Así como este personaje, que eligió el camino de la soledad en medio de una aureola de misterio que envuelve su vida —y que lo acompañará hasta la sepultura—, me he sentido yo varias veces, hasta que me hice escritor de cuentos tristes, consciente de que la soledad, más que ser una especie de enfermedad letal, es una suerte de libertad, aunque esta afirmación le extrañe a más de uno.

Soy perfectamente capaz de pasarme días enteros solo, encerrado en un cuarto y entregado a la satisfacción que me proporciona la lectura ininterrumpida o a la simple manía de escribir, por la sencilla razón de que la soledad, elegida voluntariamente, es también un modo de existir y disfrutar de la felicidad, puesto que el silencio, como el sosiego, constituye un elemento indispensable en el proceso creativo, sobre todo si uno se siente incapaz de escribir en medio del mundanal bullicio y el ajetreo desmedido de la gente.

Tantas veces he mirado este cuadro, donde desfilan los arquetipos de la angustia y la desolación humana, tantas veces me he encontrado conmigo mismo y con esa soledad que parece un círculo imposible de cuadrar o una metáfora imposible de descifrar.

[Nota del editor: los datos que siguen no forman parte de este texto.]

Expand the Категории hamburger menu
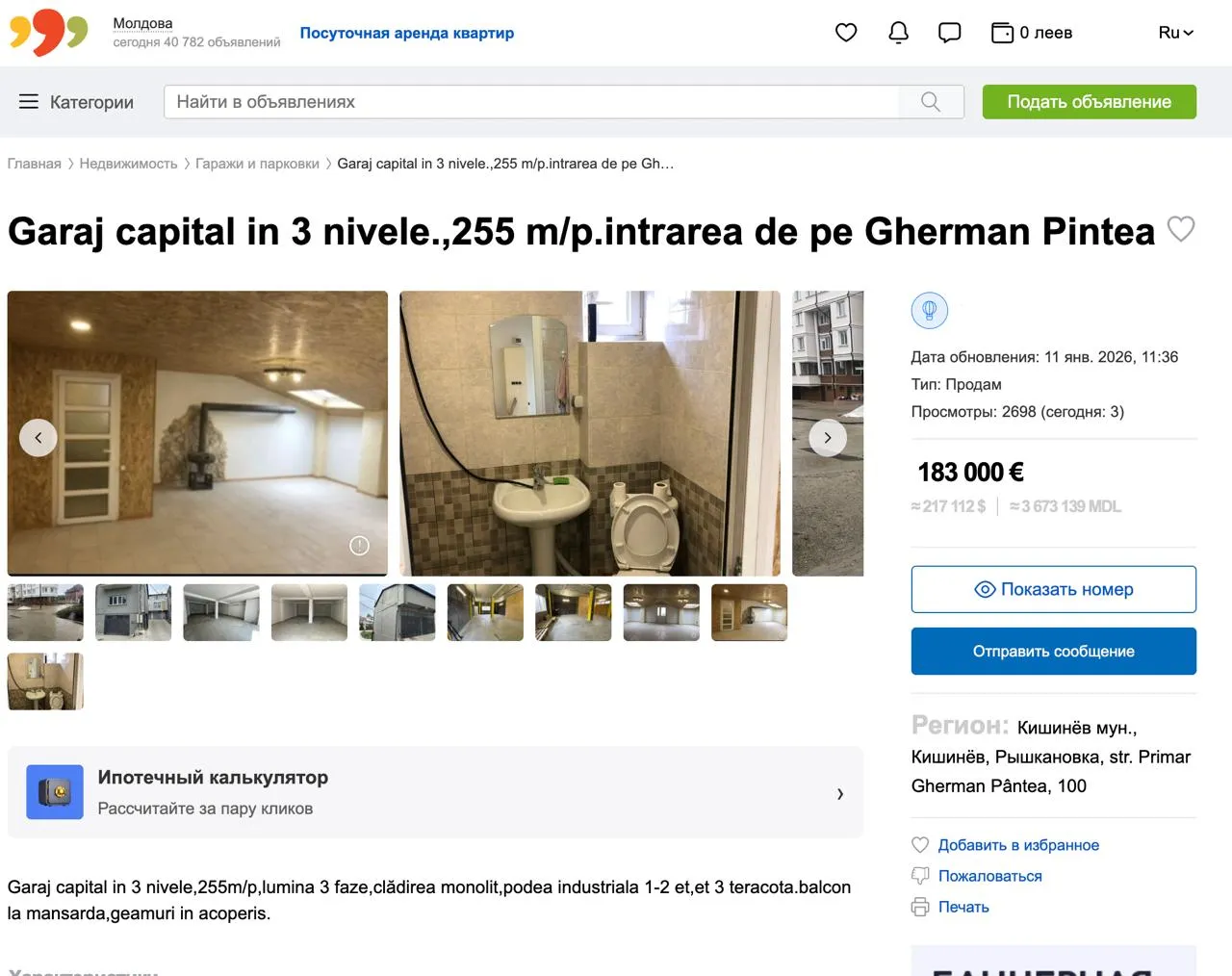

Y, aunque a ratos me he preguntado el porqué de esta inclinación hacia el silencio y la marginación, llegué siempre a la misma conclusión: creo que tuve una infancia muy triste, muy hermética. Hasta los 12 años fui de una timidez patológica y mi adolescencia estuvo poblada de pesadillas y alucinaciones desbordantes. De ahí que gran parte de mi obra refleja tragedia, pues casi todos mis personajes están condenados a la muerte. Ninguno sobrevive como los héroes de la literatura clásica, donde el personaje, luego de vencer los obstáculos que le plantea la vida real o la ficticia, viven felices por el resto de sus días. En mi literatura, por el contrario, no hay príncipes ni bellas durmientes, sino una serie de personajes atormentados que nos miran y sonríen desde otro lado de la vida. Tal vez por eso, mis textos son una suerte de delirio o un grito que se alza desde el fondo del alma. No obstante, como todo escritor cuya literatura está motivada por una necesidad interior irresistible, sigo construyendo puentes imaginarios por donde transitan los personajes reales o ficticios que poblaron mi vida, y que, una vez fermentados en los sueños, se aparecen fantasmagóricamente entre las líneas de todo cuanto escribo.

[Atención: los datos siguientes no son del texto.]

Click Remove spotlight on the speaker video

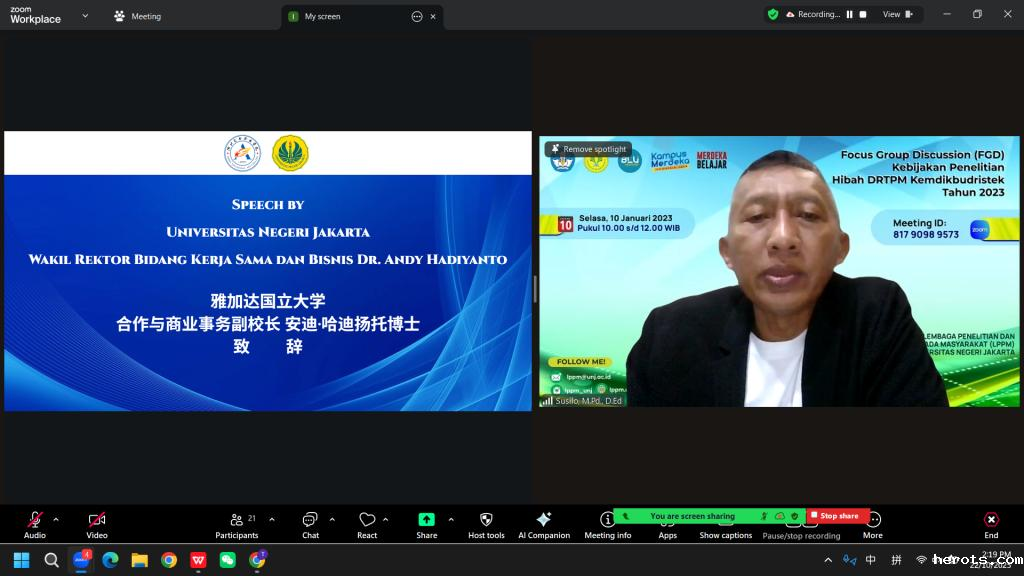tap(588, 149)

Debo afirmar, sin resquicios para la duda, que mi infancia determinó el curso de mi vocación literaria, mi dislexia en la lectura y la escritura inicial y, por supuesto, mi carácter hosco y huidizo, pues aun teniendo inclinaciones políticas y pasiones sencillas como la gente corriente, he sido uno de esos seres que van por el mundo huyendo del mundo, con una timidez hasta extremos inimaginables. Con el transcurso del tiempo, me convertí en un experto en el arte de huir de los demás, aquejado por una fobia a las aglomeraciones públicas y al avispero de voces. Quizás por eso, los escritores y artistas que viven recluidos en la soledad me seducen apenas entro en contacto con sus obras, como con este cuadro de Edvard Munch, quien, aferrado a otro tiempo y lugar, parece recordarme que uno es profeta de la soledad en su soledad.

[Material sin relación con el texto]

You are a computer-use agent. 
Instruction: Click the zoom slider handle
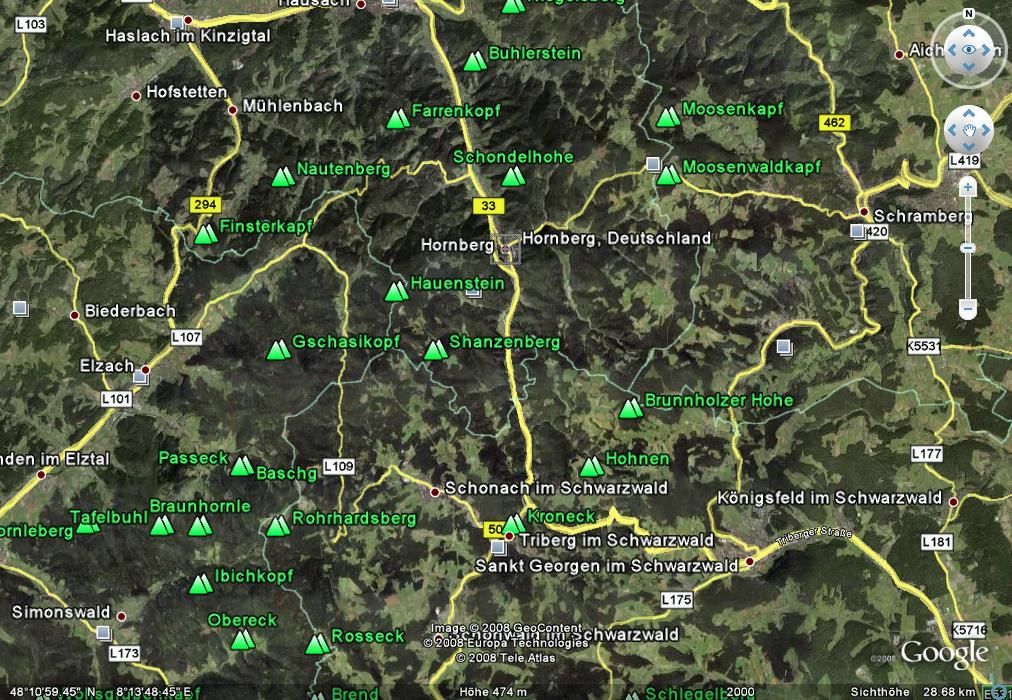click(967, 247)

Por suerte, en el largo túnel del silencio, me sentí acompañado por las obras de Borges, Onetti, Pessoa, Rulfo, Joyce, Kafka, Proust, Beckett, Saenz y por tantos otros que eligieron vivir en un mundo hecho de imágenes y palabras, donde la soledad heterónoma, además de alcanzar una dimensión metafísica, revela los misterios de la vida, de la muerte y, por qué no, del amor, puesto que tanto sus vidas como su obras exaltan los laberintos sin salida, por donde vagan esos seres complejos que, desde un principio, están destinados a vivir entre las brumas del misterio y la marginalidad. Me estoy refiriendo a esos autores que, incluso al final de sus vidas, se enfrentan solos a la muerte, y que, alejados de las falsas adulaciones, prefieren que hasta su entierro sea un acto absolutamente privado, sin grandes ceremonias ni discursos a su memoria.

Con todo, este cuadro de Edvard Munch, que representa la periferia en el centro,  me devuelve la confianza de que a veces vale la pena avanzar contra la corriente.